Start of DATASET CONTENT

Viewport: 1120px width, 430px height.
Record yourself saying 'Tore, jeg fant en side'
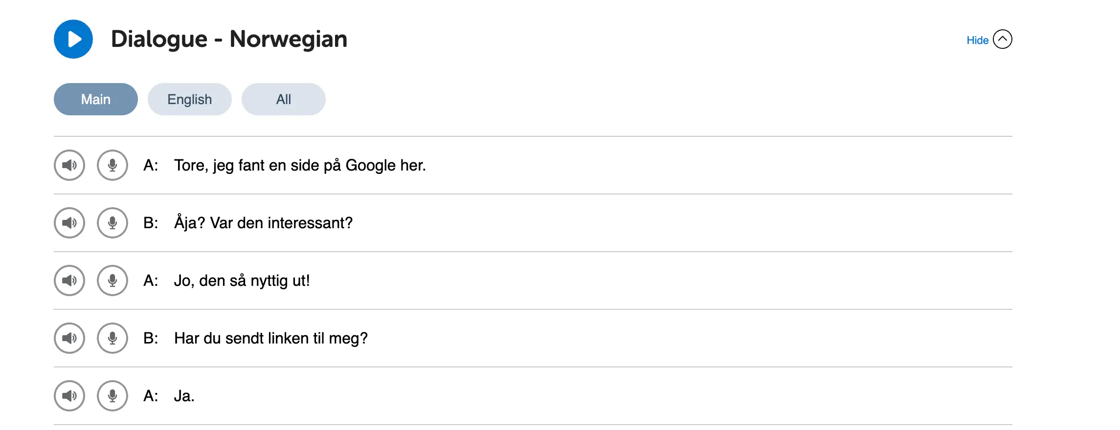point(112,165)
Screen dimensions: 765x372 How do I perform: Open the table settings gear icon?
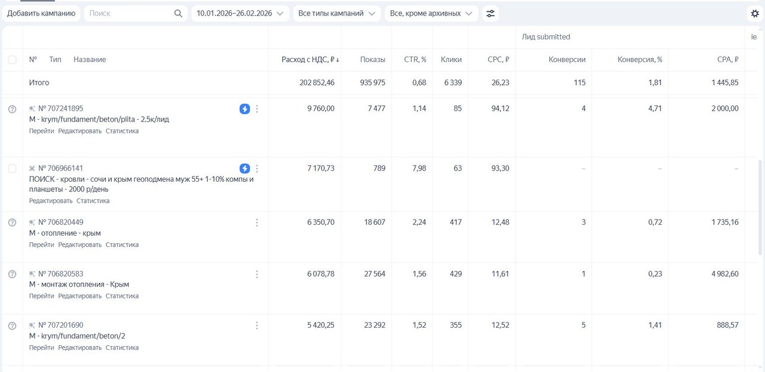click(x=755, y=13)
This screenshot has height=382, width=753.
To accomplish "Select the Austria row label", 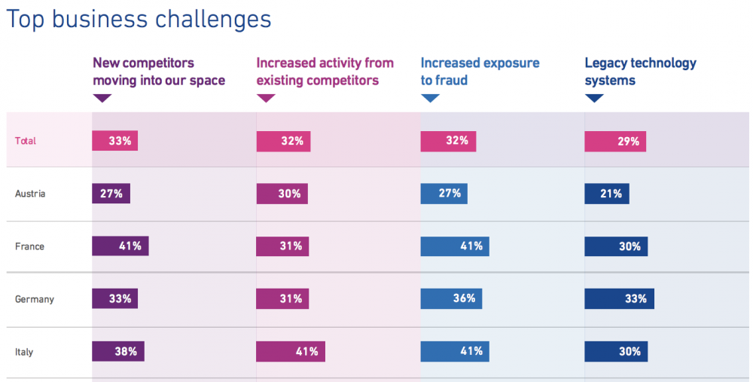I will 30,194.
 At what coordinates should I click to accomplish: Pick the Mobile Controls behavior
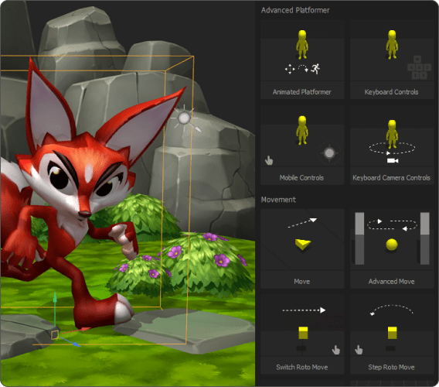(x=302, y=145)
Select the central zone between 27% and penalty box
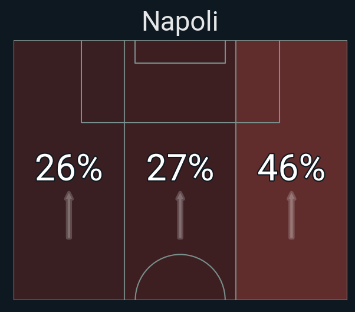The width and height of the screenshot is (355, 312). pos(180,137)
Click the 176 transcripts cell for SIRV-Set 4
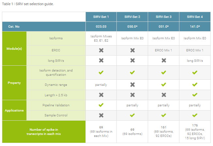The width and height of the screenshot is (213, 146). coord(195,132)
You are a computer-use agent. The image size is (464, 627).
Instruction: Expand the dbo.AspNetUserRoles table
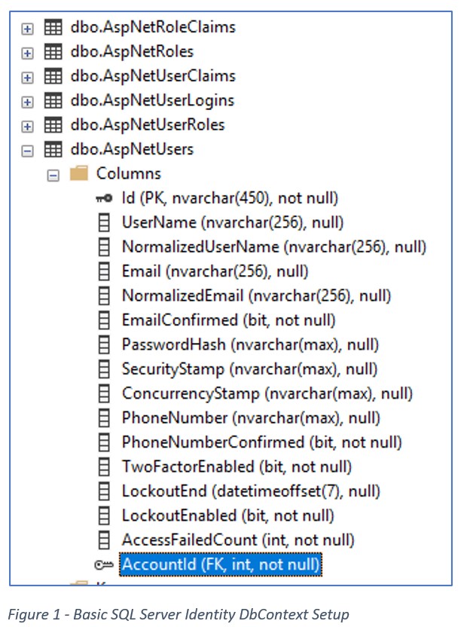coord(27,127)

End of DATASET CONTENT

Each line from the line containing "You are a computer-use" through the last line above must be written out exactly, and every picture must be omitted.

You are a computer-use agent. The image size is (464, 627).
Instruction: Expand the dbo.AspNetUserRoles table
coord(27,127)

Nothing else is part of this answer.